Okay, that might be overstating it a little bit, but the truth is that Dr. Gately has been such a great doctor. His office is in his house, his receptionist is so friendly and excited to see the kids, and he is one of the only doctors (besides my own pediatrician, Dr. Allred) who I feel like has taken the time to see me and my family as people. He devotes 30 minutes to each patient and spends that time chatting and observing in a way that feels like sitting down with a grandpa rather than an interrogation about your child’s progress.
Dr. Gately is our kind of doctor. He’s the kind of doctor that is very honest about what is actually something to be concerned about and what is just something to let pass, and he’s inclined to keep things very calm and cool. But I’ve also heard him on the phone with the hospital, making sure some of his charges were admitted without trouble and without delay.
He has spoken with me on the phone when I wasn’t able to bring Oliver into the office and talked me through treatments and concerns. He’s squeezed us in on a Saturday when we had our first run-in with pink eye. And he’s educated us about scarlet fever as well. Plus he has the coolest waiting room toys ever.

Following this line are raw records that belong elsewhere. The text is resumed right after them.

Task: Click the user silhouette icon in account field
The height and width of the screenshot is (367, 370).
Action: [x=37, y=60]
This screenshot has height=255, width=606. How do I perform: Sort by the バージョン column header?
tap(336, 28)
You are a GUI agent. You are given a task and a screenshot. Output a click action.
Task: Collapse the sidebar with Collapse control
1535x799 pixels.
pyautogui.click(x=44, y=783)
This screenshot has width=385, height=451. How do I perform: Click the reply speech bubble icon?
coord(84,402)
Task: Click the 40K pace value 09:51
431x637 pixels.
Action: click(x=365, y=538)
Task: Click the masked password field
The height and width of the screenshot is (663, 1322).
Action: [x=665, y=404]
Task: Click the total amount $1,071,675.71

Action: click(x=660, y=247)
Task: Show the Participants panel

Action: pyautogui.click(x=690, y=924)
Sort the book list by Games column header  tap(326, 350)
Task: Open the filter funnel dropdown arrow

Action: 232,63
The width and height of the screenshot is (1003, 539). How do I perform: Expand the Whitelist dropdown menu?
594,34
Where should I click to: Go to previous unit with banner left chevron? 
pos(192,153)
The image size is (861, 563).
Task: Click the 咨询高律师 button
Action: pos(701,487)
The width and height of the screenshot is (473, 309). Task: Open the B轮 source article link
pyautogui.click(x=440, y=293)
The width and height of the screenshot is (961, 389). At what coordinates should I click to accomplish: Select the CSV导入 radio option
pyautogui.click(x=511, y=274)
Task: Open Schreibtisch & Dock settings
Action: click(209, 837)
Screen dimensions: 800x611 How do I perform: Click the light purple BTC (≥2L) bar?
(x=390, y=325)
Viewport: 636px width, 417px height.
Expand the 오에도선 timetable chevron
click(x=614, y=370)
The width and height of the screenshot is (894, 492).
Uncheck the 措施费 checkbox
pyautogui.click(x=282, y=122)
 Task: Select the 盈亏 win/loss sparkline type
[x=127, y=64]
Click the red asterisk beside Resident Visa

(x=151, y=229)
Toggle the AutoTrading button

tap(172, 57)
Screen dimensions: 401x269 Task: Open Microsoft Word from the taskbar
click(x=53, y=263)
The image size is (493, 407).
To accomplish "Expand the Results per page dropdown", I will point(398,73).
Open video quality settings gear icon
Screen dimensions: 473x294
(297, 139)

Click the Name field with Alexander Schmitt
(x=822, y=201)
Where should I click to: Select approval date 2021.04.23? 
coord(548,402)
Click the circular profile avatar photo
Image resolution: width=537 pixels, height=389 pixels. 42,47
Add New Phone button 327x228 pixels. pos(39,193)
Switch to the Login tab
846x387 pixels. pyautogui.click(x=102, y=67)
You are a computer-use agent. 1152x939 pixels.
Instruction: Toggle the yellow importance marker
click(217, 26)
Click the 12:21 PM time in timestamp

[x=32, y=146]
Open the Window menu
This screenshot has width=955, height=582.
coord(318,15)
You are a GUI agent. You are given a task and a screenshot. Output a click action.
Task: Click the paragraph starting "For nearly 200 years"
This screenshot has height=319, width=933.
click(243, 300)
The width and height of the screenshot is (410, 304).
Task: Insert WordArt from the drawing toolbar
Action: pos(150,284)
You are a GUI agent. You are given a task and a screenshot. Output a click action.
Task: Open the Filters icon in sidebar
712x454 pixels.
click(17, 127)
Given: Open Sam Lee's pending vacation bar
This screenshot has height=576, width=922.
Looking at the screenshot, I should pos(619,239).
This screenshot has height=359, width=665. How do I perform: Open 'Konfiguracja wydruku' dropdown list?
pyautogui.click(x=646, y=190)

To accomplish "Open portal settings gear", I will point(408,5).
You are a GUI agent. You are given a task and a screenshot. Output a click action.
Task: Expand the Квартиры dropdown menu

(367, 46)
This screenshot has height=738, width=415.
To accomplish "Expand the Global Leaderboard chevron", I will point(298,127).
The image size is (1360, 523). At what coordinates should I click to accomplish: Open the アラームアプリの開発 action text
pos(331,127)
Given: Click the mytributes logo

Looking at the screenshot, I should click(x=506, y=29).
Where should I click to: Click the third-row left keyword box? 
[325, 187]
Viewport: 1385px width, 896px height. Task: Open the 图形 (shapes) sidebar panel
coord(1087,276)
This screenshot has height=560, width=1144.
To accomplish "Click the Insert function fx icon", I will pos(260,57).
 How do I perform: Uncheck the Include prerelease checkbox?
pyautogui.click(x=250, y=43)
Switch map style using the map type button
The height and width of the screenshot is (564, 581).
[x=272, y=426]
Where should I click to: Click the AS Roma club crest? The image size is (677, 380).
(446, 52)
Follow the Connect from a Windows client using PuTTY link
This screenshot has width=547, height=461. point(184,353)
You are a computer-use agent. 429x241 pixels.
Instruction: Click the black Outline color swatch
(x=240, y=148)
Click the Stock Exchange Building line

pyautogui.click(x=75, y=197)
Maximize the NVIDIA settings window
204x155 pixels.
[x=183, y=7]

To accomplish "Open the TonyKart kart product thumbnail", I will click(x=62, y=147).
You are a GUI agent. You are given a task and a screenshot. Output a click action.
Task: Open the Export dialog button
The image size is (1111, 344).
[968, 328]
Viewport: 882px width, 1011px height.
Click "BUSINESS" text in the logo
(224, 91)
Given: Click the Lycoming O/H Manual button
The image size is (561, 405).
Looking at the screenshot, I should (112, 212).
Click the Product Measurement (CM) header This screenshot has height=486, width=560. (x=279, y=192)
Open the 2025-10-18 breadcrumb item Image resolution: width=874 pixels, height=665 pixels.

I’ve been taking Elsa to a different doctor for the past several months because Dr. Gately couldn’t give vaccines any more. Elsa’s doctor is good, I’m sure, but she’s no Dr. Gately. With her, it’s not personal, it’s business. I’m sad about that, and while I can’t fault the care or the wait times (or even the waiting room toys), I’m tempted to look around some more to see if I can find someone a little more . . . personable. A little more like Dr. Gately.